Adolescência + isolamento social = andando na contramão do desenvolvimento?
- Fernanda Travassos-Rodriguez
- 25 de jun. de 2020
- 3 min de leitura

A adolescência é um período do desenvolvimento no ciclo vital do ser humano, notadamente marcado por uma necessidade extrema de impor as próprias ideias, descobrir os seus próprios interesses, diferenciar-se dos próprios pais e constituir uma personalidade baseada na história da família, na própria infância, mas que inclui uma inovação, sendo justamente esse elemento novo, que na “alquimia” com o todo, ajuda o indivíduo a criar uma personalidade única.
Para os pais, com frequência, o fim da infância e a entrada neste período marcam o início de uma fase turbulenta e cheia de conflitos familiares. A adolescência é um período de “crise” propriamente dito. É o momento de descoberta e experimentação, no qual a autonomia e um certo grau de onipotência, se juntam para “empurrar” o indivíduo para uma vivência grupal e social intensa.
Pensar em adolescência por si só já nos remete a ideia de grupos, bandos ou “tribos”. É assim que os adolescentes começam a encontrar pares entre os quais há identificação e a experimentar a vida social de uma forma muito mais plena, livre e autônoma em relação a sociabilidade experimentada na infância
A adolescência é um período de muitas mudanças rápidas e sequenciais, dentre as quais podemos citar a mudança corporal e o início da experimentação da sexualidade.
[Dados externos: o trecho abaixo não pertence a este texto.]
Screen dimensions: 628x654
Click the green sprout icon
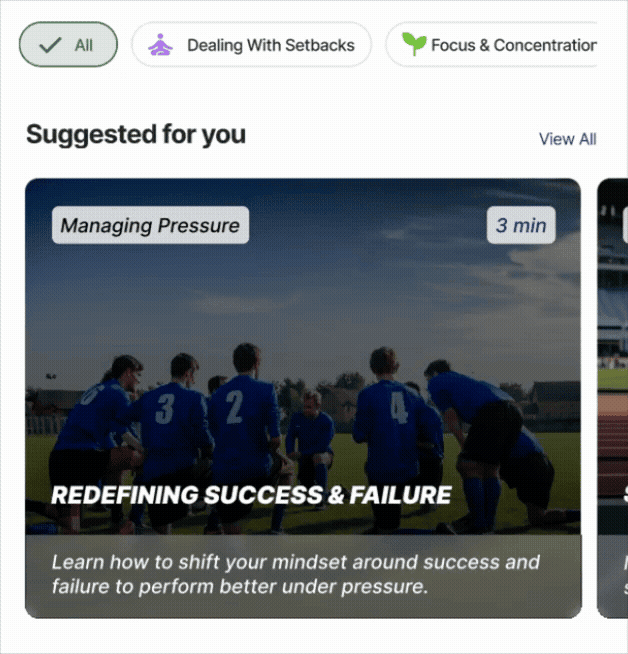click(x=412, y=44)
Portanto, uma fase de muitas descobertas, porém de muito trabalho psicológico intenso para dar conta das muitas sensações impostas pelo “boom” de hormônios que afloram, neste período. Esta sobrecarga emocional e social é a única via para se apropriar do novo corpo que emerge e viver uma diferenciação, necessária dos próprios pais para que possa se constituir como uma adulto saudável.
A identificação grupal é o que une e serve de rede ao adolescente que, sem muito entendimento do turbilhão de mudanças dentro de si, encontra pares que passam pelo mesmo e, por um período, passam a ser seu ponto de referência central.
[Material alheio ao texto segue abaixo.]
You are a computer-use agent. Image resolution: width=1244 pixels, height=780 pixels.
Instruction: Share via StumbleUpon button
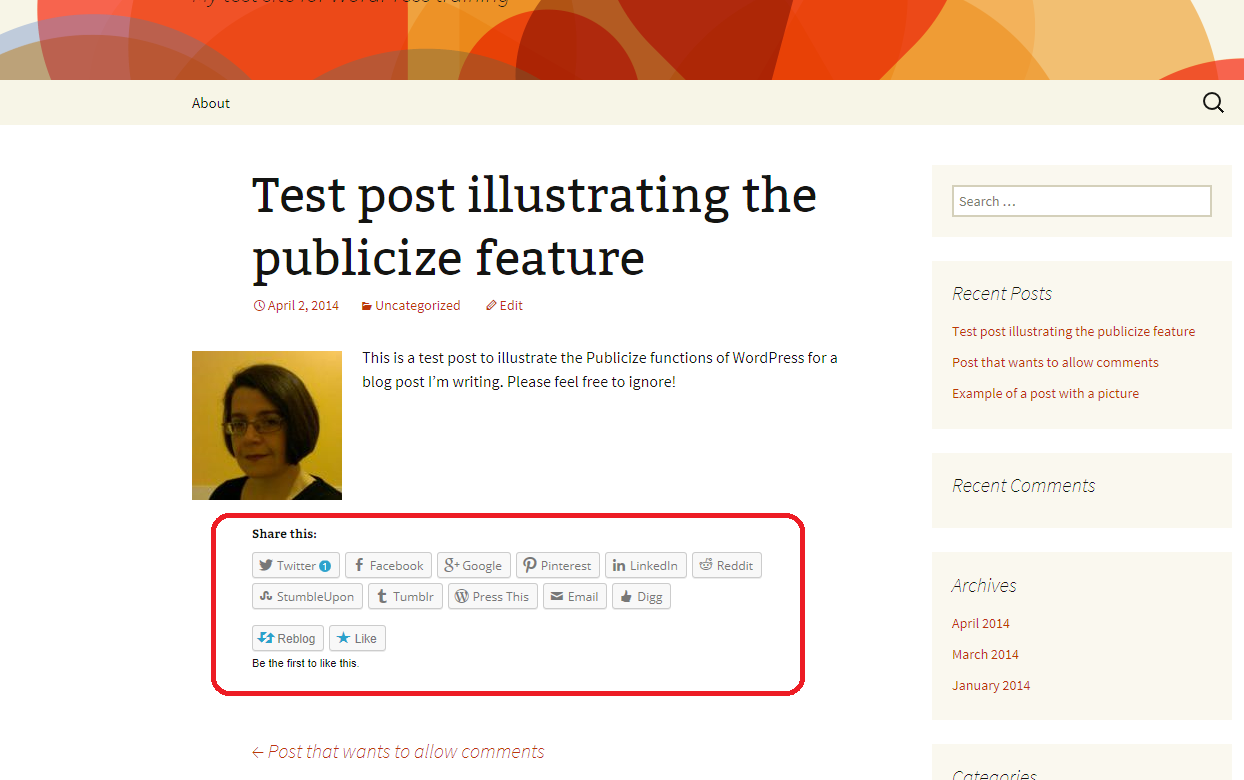point(307,597)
A situação atual imposta pela pandemia do coronavírus, exige isolamento social e isso afasta os adolescentes dos seus grupos e limita a sua liberdade tão sonhada e esperada (mesmo que de forma provisória), afetando as suas conexões com seus grupos que são uma espécie de espelho, neste período desenvolvimental. A quarentena impôs, também de forma abrupta, a ruptura de relações afetivas (crushes, ficantes, namorados...) de início comum nesta faixa etária, e cancelou toda a agenda social que, desde que o mundo é mundo, é o cerne do interesse dos adolescentes.
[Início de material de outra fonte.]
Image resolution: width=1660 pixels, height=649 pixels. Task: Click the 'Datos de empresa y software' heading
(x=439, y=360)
Um olhar sobre a adolescência durante a pandemia e esse “novo normal” é fundamental, visto que estão, muitas vezes, silenciosos em seus quartos imersos nas tecnologias, redes sociais, games; sem falar da escola que, neste momento, chega também através das telas, bombardeando-os de luzes que prejudicam o seu desenvolvimento, o seu sono e os deixam hiperexitados. Os pais, às vezes, por verem seus filhos quietos e protegidos, não avaliam que algumas das suas necessidades básicas foram subtraídas e isso lhes causa sofrimento, muitas vezes, empurrado-os para ansiedade e depressão (tão comuns nesta faixa etária). Vamos pensar que essa garotada teve alguns sonhos importantes “roubados”, como ausência de rituais de formatura, transição escola – universidade sem socialização, preocupação com o futuro do mercado de trabalho e a crise mundial instalada, dentre outros. Além disso, muitos carregam “secretamente” preocupações intensas com a saúde dos pais e avós que por muitas questões, podem precisar sair de casa. Outros, ainda, perderam entes queridos, fazendo-os lidar com o luto complicado destes últimos tempos.
São muitas as questões que envolvem o período da adolescência numa pandemia, mas aqui gostaria de deixar salientado que: se o seu filho anda muito quietinho no quarto, busque interagir; e jamais subestime o sofrimento do adolescente, neste período. Sua problemática pode parecer simples aos olhos de um adulto, mas são de fundamental importância para estes indivíduos a pleno vapor na transição que os levará para a vida adulta.